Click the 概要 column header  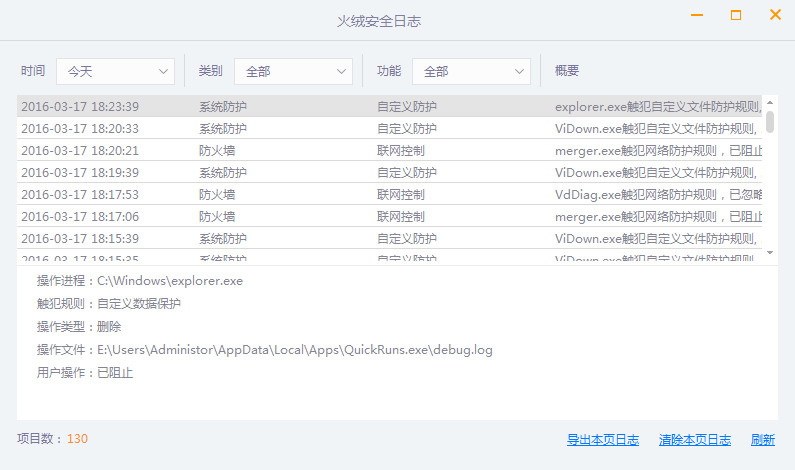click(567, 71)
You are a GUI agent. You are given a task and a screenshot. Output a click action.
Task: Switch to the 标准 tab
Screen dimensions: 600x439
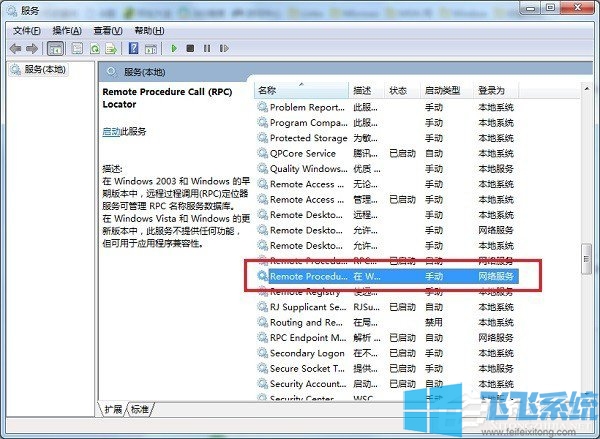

...

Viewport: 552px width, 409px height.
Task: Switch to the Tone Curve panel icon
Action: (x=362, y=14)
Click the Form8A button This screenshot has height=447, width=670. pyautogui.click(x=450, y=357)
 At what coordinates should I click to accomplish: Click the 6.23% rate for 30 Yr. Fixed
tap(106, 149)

**Problem description:** Find each line in the listing above that contains "screenshot", and copy that line.

**Worked solution:**
You are a GUI agent. You are given a task and a screenshot. Output a click action.
Click the Form8A button This screenshot has height=447, width=670. pyautogui.click(x=450, y=357)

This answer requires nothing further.